Extracted text:
++++
Increased Canister Smart Contract Memory

peterparker · May 27, 2023, 2:15pm

Absolutely.

Coolio. https://github.com/dfinity/stable-structures/pull/83

peterparker · May 27, 2023, 5:05pm

I struggle with the MAX_SIZE variable. On one hand, my lack of passion for backend code and confidence makes me worry about calculating the wrong value (). On the other hand, as mentioned earlier, developers using my tool may upload unpredictable sizes due to the use of blobs. Additionally, I’m uncertain about the consequences of setting a value now and realizing, after two months, that it should be increased.

In summary, the MAX_SIZE option is not necessarily a deal-breaker, but it’s definitely a big challenge for me which I would be happy to spare.

So, is it acceptable to set a random large value for anything, like 64 GB, or would this cause any issues?

peterparker · May 28, 2023, 11:44am

Dumb question, what do you mean with “composite key approach”? Like a key that contains multiple information?

I’m interested by the question of handling vector dataset in StableBTreeMap because I would like to convert e.g. an Hashmap of BTreeMap.

// Basically
pub type Collection = BTreeMap<MyEntityKey, MyEntity>;
pub type State = HashMap<CollectionKey, Collection>;

I use such pattern because developpers can define their own keys - the canisters I provide is generic. Therefore as you pointed out, serialize/deserialize the entire HashMap won’t be performant.
++++
Data shown:
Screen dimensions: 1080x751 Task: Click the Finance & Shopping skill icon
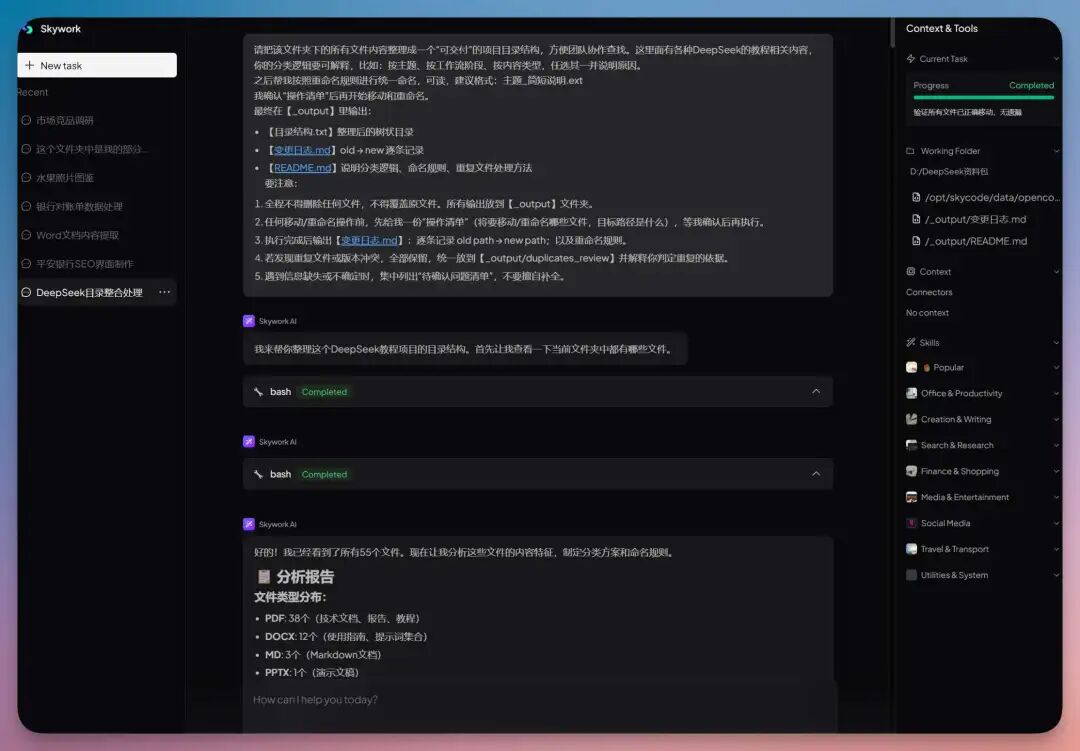click(910, 471)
++++
The exercise: Pick up the forum thread on increased canister smart contract memory and continue it from its final sentence. The data above was drawn from a separate source.

Answer to this task:
So if I get it right, your advice would be to flatten the above to a single StableBTreeMap in which the key contains basically both CollectionKey and MyEntityKey, correct?

Side note: or is it actually possible to create StableBTreeMap on the fly (at runtime)?

ielashi · May 30, 2023, 11:36am

I totally understand. Setting a reasonable MAX_SIZE is quite a significant design decision, and it’s not very obvious what value to set in many cases.

No. The BTree always allocates the maximum size of the value, so if you hypothetically put 64GB, you’ll run out of memory very quickly The trade-off here is between memory usage and flexibility in the future.

Yes, exactly, and I’d still recommend this pattern even when we remove the MAX_SIZE requirement from the BTreeMap in the near future.

Given the current MAX_SIZE limitation though, there’s a trick where you can split your unbounded data into chunks. For example, you can have the following BTree:

StableBTreeMap<(CollectionKey, MyEntityKey, ChunkIndex), Blob<CHUNK_SIZE>>

In the above BTree, we split MyEntity (the unbounded value) into chunks of size CHUNK_SIZE, where CHUNK_SIZE is some reasonable value of your choice.

For illustrative purposes, let’s say you have a CHUNK_SIZE of 2, and you’d like to store the entities: (key_1, [1,2,3]) and (key_2, [4,5,6,7,8]).

In this case, the stable BTreeMap above will look like the following:

StableBTreeMap => {
  (collection, key_1, 0) => [1, 2],
  (collection, key_1, 1) => [3],
  (collection, key_2, 0) => [4, 5],
  (collection, key_2, 1) => [6, 7],
  (collection, key_2, 2) => [8],
}

In theory, yes, but in practice, not currently, because each StableBTreeMap requires its own virtual address space, so creating them does incur an overhead, so I’d recommend against this approach.

peterparker · May 30, 2023, 5:24pm

Got it! Thank you for the detailed explanation, everything is clear now. Although I’m confident that someone smarter than me could certainly solve my requirements using chunking as you suggested, as I don’t have any time constraints, I’ll wait for the MAX_SIZE removal in the near future.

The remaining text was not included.